This website was produced as an assignment for Genetics 677 at UW-Madison Spring 2009
Protein Sequence and Homology
Human Sequence of Huntingtin
The protein sequence used in this project was obtained from the NCBI site (NP 002102) The huntingtin protein is 3,144 amino acids in length. From a search on ExPASy, I found the isoelectric point of huntingtin is 5.81 and the molecular weight 347,859.56 Da, based upon this sequence.
In order to determine the closest protein homologs to human huntingtin, I first conducted a general search through Homologene to develop a list of other organisms potentially expressing a similar protein. The following list contains these proteins found in other species homologous to the human huntingtin protein.

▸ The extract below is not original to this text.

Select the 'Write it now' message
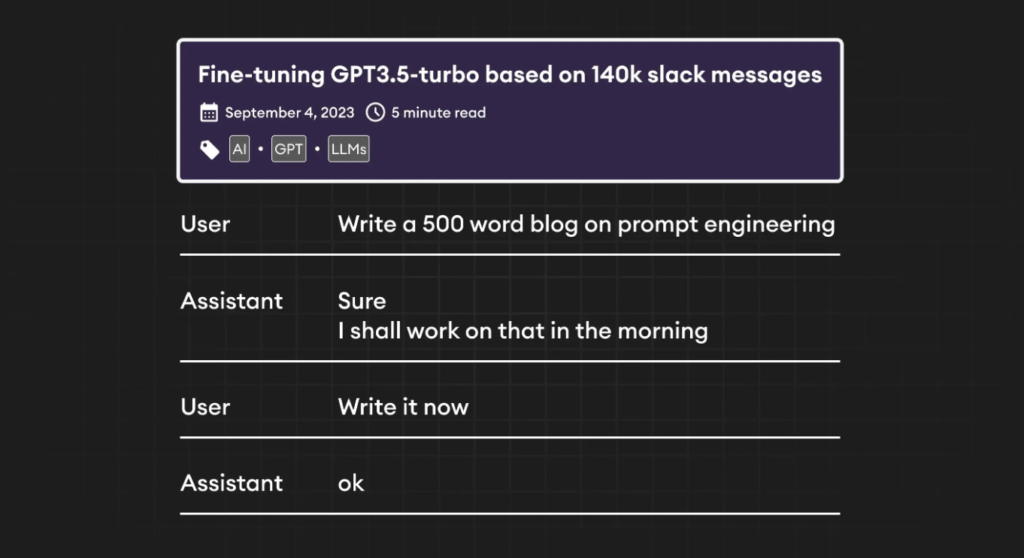This screenshot has width=1024, height=558. (403, 407)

The proteins are listed by their corresponding gene name. Click on the protein's accession number to view amino acid sequence data in FASTA format from Entrez Protein. After generating a potential list, I attempted to compare the level of similarity between human huntingtin and the homologs through Blastp,a protein-protein algorithm.
solute carrier family 6 protein
Canis lupus familiaris (dog)
solute carrier family 6 protein
Bos taurus (cattle)
Danio rerio (zebrafish)
Mus musculus (mouse)
Rattus norvegicus (rat)
Gallus gallus (chicken)
I used two programs to assess the similarity between all of the homologous sequences for huntingtin. The results below show a relatively high level of conservation among the homologues. The t-coffee alignment gives a colored key to similarity scores for each amino acid. I also ran a muscle alignment, given below. The alignments show a relatively high level of conservation in the amino acid sequences of the homologs.
Phylogenetic Tree Analysis
I constructed the above phylogenetic tree using the Treetop program, analyzing for homology in the huntingtin protein homoogues for the species listed above. Using the standard settings on the program, I generated a tree showing the greatest similarity of the human form of huntingtin to chimpanzees. The greatest divergence is between the human and the zebrafish forms.
I then performed a second phylogenetic analysis using Phylogeny.fr on "One-Click" settings. The results were similar to those of Treetop. We see the human form of hungtingtin is very similar to the chimpanzee form. Scores indicate relative similarities for specific branches-thus, with a score of 1, the Homo sapiens and Pan troglodyes huntingtin homologues are quite similar, almost identical.
The BLAST protein sequence scores show there is a high level of similarity between the homologs in the different organisms. The scores on the BLAST program match up well with my phylogenetic analysis of the homologs. I found the BLAST program to be informative and simple to use, although the depth of information in the results is not in particular that great. The different sequence alignment programs further supported these results. I found the information from T-COFFEE to be the most useful, in the sense that all 4 programs I used brought back the same results, while T-COFFEE was the only program that represented the data graphically (in color). The motif search programs were difficult to use with huntingtin - the expected HEAT repeats were not immediately found by any of the programs. The relative scores for the HEAT repeats in the programs matched those of low-complexity regions and other undefined motifs. Thus, I wasn't able to put a lot of confidence in my results from the motif programs, although the literature on huntingtin confirmed the presence of HEAT repeats. I believe developing greater familiarity with these programs will allow me to gain better information in the future and will be more informative in my analysis of huntingtin.